Network user login - can't create new user, probably related to home folder


I have a persistent problem with our Network Accounts at work. I took over here after the server was set up, so didn't build it from the ground up.

The problem I have is that when I add a new network user, I can add them to a group, 'set' their home folder, enable login, do everything you would expect. They appear in the list of network users absolutely fine.

However, every time they try to login, the box simply 'shakes' as though the password is incorrect. If I login to the server as them, that works fine, it's just on a network machine that it doesn't work.

Previous research into this has suggested that it may have been a problem with the home folder creation - however I've checked both the ACL and Posix permissions, and they appear the same as for other users.

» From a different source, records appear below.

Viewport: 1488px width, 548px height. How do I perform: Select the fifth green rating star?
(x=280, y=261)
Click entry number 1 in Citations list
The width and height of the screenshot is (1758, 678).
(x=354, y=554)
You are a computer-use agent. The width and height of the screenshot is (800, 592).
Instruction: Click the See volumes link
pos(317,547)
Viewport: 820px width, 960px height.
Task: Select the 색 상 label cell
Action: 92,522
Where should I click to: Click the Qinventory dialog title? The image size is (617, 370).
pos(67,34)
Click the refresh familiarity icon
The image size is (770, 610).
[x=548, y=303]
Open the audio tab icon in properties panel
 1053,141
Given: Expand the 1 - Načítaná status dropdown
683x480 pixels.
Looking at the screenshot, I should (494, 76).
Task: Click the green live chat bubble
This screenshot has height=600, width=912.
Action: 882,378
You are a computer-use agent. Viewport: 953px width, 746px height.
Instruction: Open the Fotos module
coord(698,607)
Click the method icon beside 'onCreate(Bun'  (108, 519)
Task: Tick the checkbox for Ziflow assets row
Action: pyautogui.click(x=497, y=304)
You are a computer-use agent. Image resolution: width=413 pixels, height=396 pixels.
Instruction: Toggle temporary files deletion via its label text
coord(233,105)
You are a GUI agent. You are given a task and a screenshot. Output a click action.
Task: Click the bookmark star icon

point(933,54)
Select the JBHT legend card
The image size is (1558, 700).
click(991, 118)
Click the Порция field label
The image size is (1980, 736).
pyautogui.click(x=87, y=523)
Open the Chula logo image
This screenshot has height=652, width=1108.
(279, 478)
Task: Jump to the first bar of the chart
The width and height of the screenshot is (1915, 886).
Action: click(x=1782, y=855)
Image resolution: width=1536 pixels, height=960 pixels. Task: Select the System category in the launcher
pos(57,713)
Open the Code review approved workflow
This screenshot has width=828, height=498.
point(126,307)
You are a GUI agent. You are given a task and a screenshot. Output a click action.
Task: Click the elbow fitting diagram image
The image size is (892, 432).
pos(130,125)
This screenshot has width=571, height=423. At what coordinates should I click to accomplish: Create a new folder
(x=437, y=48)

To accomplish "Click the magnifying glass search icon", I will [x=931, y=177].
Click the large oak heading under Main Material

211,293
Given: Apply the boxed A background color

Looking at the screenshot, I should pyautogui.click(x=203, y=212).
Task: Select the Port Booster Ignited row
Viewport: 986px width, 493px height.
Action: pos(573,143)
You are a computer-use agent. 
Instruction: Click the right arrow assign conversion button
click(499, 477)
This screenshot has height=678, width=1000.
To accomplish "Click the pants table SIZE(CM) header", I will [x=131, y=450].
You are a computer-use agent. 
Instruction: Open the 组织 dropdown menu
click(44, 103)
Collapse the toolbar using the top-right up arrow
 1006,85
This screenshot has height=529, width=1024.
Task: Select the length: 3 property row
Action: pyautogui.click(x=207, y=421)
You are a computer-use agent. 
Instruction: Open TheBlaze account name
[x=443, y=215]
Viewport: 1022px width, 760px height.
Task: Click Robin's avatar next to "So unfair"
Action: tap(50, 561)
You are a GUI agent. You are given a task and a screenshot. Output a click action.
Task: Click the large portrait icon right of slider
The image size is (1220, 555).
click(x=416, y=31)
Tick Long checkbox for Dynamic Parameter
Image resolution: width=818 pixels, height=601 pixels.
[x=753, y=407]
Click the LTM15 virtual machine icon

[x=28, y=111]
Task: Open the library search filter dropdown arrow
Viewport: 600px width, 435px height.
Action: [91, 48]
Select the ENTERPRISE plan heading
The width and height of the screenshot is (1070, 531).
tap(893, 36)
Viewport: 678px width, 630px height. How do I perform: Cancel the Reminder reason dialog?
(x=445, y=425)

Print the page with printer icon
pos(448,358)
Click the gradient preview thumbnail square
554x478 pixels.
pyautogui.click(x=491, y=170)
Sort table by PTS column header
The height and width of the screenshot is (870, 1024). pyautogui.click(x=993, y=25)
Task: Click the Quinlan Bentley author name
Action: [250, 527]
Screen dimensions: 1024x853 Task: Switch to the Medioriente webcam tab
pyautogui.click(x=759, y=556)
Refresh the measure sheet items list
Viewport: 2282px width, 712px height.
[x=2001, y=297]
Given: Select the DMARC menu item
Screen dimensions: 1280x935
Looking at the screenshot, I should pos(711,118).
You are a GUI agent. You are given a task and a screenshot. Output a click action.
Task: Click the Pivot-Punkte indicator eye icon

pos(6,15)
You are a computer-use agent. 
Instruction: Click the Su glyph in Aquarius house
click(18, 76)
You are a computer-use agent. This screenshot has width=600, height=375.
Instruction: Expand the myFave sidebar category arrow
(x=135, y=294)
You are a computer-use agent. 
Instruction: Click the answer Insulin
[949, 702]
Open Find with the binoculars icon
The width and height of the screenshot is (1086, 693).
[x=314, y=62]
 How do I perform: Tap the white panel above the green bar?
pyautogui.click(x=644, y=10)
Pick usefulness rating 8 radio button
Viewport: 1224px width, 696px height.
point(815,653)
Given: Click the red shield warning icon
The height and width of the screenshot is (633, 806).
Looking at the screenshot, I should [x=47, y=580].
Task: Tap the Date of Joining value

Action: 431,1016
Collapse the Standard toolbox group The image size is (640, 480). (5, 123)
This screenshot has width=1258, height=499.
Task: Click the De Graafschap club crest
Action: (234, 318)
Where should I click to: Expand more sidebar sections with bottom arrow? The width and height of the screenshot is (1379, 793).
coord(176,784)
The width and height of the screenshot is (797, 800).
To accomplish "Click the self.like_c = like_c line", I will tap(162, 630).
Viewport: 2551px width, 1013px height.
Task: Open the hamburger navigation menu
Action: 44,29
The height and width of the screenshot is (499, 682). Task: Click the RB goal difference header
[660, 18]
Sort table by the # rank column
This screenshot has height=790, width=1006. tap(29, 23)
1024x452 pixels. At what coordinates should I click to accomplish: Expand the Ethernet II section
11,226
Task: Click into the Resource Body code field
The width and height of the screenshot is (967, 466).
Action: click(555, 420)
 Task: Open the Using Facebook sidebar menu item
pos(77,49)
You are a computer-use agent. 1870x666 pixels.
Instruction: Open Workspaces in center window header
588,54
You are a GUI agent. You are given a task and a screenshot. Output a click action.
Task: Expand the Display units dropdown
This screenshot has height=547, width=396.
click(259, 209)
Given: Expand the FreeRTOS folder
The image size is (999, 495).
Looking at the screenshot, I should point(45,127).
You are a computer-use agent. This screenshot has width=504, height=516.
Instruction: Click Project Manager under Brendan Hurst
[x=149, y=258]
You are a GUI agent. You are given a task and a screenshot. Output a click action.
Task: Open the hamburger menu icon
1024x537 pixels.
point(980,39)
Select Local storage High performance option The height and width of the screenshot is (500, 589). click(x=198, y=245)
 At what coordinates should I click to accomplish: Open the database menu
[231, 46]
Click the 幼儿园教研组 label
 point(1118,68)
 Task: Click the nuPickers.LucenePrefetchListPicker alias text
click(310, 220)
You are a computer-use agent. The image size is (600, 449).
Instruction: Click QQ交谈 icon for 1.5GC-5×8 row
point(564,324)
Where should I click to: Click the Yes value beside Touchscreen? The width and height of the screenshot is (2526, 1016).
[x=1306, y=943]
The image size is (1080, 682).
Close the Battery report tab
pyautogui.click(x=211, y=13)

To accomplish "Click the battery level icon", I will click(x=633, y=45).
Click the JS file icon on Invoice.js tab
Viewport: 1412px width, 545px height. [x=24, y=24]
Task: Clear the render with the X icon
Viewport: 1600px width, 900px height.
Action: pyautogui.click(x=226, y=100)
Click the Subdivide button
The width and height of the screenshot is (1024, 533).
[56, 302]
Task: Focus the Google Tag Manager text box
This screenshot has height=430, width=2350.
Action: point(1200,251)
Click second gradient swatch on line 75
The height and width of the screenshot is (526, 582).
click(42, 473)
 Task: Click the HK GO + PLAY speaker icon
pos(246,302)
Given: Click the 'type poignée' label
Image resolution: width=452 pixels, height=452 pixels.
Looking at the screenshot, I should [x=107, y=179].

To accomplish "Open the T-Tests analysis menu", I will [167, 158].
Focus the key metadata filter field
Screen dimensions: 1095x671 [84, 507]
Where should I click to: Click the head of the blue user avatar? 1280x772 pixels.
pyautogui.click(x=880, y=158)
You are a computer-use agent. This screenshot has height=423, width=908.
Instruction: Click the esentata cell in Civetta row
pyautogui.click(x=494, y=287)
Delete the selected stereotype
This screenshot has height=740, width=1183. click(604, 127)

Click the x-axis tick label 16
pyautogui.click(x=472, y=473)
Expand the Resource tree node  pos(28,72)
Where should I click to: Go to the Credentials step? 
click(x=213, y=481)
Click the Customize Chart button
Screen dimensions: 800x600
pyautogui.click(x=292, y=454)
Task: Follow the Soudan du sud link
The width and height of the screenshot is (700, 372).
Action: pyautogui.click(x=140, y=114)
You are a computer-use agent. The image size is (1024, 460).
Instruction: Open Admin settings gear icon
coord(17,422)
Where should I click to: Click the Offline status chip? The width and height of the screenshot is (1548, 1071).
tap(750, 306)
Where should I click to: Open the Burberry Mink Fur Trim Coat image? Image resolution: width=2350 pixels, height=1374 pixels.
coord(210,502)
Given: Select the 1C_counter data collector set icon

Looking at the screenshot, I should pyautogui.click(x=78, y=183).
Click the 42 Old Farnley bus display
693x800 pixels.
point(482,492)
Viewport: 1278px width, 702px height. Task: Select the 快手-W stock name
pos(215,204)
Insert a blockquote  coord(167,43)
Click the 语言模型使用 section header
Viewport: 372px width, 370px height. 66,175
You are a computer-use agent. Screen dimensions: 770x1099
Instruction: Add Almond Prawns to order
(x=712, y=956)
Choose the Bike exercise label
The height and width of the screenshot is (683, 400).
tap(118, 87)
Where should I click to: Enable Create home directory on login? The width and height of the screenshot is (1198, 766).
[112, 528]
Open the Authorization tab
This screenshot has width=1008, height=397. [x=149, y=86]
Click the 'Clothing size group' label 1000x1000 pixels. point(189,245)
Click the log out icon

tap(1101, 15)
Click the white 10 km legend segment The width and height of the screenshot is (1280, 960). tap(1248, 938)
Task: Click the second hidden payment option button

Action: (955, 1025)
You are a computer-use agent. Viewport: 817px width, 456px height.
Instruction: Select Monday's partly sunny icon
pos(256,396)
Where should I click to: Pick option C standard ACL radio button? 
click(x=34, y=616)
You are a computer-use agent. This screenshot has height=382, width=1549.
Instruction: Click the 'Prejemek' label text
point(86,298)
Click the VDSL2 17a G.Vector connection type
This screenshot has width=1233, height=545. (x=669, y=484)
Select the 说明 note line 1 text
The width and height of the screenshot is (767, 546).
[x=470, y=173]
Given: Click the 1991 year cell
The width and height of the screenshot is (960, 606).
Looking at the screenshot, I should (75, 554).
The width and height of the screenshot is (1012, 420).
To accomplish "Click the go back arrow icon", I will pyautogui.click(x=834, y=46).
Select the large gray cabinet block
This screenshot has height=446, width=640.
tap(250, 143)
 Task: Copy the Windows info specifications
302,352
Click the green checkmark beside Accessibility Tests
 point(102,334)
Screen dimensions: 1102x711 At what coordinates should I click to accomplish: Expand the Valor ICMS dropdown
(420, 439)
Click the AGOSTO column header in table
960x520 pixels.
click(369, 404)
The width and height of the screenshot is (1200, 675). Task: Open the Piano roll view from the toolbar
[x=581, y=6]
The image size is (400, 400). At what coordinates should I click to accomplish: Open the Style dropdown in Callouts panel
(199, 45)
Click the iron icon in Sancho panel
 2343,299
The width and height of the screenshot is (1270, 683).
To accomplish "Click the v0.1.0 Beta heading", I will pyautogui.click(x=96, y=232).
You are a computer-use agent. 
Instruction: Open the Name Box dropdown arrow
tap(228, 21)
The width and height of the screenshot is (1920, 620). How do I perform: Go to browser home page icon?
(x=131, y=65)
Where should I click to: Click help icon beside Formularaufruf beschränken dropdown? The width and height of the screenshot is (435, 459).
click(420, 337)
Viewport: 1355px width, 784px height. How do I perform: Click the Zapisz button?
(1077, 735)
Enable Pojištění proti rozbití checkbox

Any advice on how to go about resolving this would be gratefully received - we have a new staff member who is limited on the work they can do while I resolve it! I'm not that clever on OSX (recent PC convert!) but learn quickly...
So, some more web digging has led me to do a number of things.

I've tried adding a new user (Test User 1) using, and also tried adding a new user (Test User 2) using the Workgroup Manager. Again, both show up in the Network Users list on the client machines, but I can log in to neither.

I don't know if this is a Kerberos issue, and LDAP issue, an Active Directory issue, or quite what, and I'm also not really sure how to investigate the logs etc to find out.

I've also tried unbinding a client machine from the server, and then rebinding in Login Options, but still no joy.
I'm no further along, but have discovered something else.

If I try and access the file sharing service on the server, using 'connect as', then the new users created don't work - i.e. I can't authenticate as them. This suggests to me a Kerberos issue?